[SUPPLIED DATA]
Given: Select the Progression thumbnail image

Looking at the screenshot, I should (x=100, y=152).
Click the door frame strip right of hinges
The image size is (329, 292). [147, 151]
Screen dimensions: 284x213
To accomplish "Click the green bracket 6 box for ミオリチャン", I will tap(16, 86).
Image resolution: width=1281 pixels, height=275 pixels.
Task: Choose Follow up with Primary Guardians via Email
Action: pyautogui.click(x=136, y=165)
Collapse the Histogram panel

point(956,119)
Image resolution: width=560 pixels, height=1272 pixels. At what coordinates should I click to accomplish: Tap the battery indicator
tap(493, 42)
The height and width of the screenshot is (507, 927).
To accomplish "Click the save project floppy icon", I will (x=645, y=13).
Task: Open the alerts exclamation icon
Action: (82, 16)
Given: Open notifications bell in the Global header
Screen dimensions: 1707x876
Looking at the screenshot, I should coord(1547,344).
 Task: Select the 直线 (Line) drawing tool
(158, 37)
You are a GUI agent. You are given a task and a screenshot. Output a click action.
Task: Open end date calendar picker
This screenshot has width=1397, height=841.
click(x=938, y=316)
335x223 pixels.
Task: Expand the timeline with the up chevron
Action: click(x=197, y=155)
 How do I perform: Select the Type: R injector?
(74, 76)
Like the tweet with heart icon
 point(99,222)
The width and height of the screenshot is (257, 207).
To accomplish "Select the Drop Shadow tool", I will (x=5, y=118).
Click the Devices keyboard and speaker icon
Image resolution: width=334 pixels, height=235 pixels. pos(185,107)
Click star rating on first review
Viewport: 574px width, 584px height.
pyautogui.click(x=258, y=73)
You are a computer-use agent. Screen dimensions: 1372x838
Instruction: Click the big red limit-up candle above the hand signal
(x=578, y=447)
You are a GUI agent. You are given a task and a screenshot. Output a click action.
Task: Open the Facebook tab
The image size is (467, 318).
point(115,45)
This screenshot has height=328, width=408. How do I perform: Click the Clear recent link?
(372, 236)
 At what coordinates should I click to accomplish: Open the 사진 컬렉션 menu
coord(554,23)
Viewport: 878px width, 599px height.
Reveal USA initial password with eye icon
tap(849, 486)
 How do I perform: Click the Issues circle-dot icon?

[EXERCISE INSTRUCTIONS]
Set down the preceding data verbatim. Every line belongs in the copy.

[TASK RESPONSE]
Given: Select the Progression thumbnail image

Looking at the screenshot, I should (x=100, y=152).
Click the door frame strip right of hinges
The image size is (329, 292). [147, 151]
Screen dimensions: 284x213
To accomplish "Click the green bracket 6 box for ミオリチャン", I will tap(16, 86).
Image resolution: width=1281 pixels, height=275 pixels.
Task: Choose Follow up with Primary Guardians via Email
Action: pyautogui.click(x=136, y=165)
Collapse the Histogram panel

point(956,119)
Image resolution: width=560 pixels, height=1272 pixels. At what coordinates should I click to accomplish: Tap the battery indicator
tap(493, 42)
The height and width of the screenshot is (507, 927).
To accomplish "Click the save project floppy icon", I will (x=645, y=13).
Task: Open the alerts exclamation icon
Action: (82, 16)
Given: Open notifications bell in the Global header
Screen dimensions: 1707x876
Looking at the screenshot, I should coord(1547,344).
 Task: Select the 直线 (Line) drawing tool
(158, 37)
You are a GUI agent. You are given a task and a screenshot. Output a click action.
Task: Open end date calendar picker
This screenshot has width=1397, height=841.
click(x=938, y=316)
335x223 pixels.
Task: Expand the timeline with the up chevron
Action: click(x=197, y=155)
 How do I perform: Select the Type: R injector?
(74, 76)
Like the tweet with heart icon
 point(99,222)
The width and height of the screenshot is (257, 207).
To accomplish "Select the Drop Shadow tool", I will (x=5, y=118).
Click the Devices keyboard and speaker icon
Image resolution: width=334 pixels, height=235 pixels. pos(185,107)
Click star rating on first review
Viewport: 574px width, 584px height.
pyautogui.click(x=258, y=73)
You are a computer-use agent. Screen dimensions: 1372x838
Instruction: Click the big red limit-up candle above the hand signal
(x=578, y=447)
You are a GUI agent. You are given a task and a screenshot. Output a click action.
Task: Open the Facebook tab
The image size is (467, 318).
point(115,45)
This screenshot has height=328, width=408. How do I perform: Click the Clear recent link?
(372, 236)
 At what coordinates should I click to accomplish: Open the 사진 컬렉션 menu
coord(554,23)
Viewport: 878px width, 599px height.
Reveal USA initial password with eye icon
tap(849, 486)
 How do I perform: Click the Issues circle-dot icon?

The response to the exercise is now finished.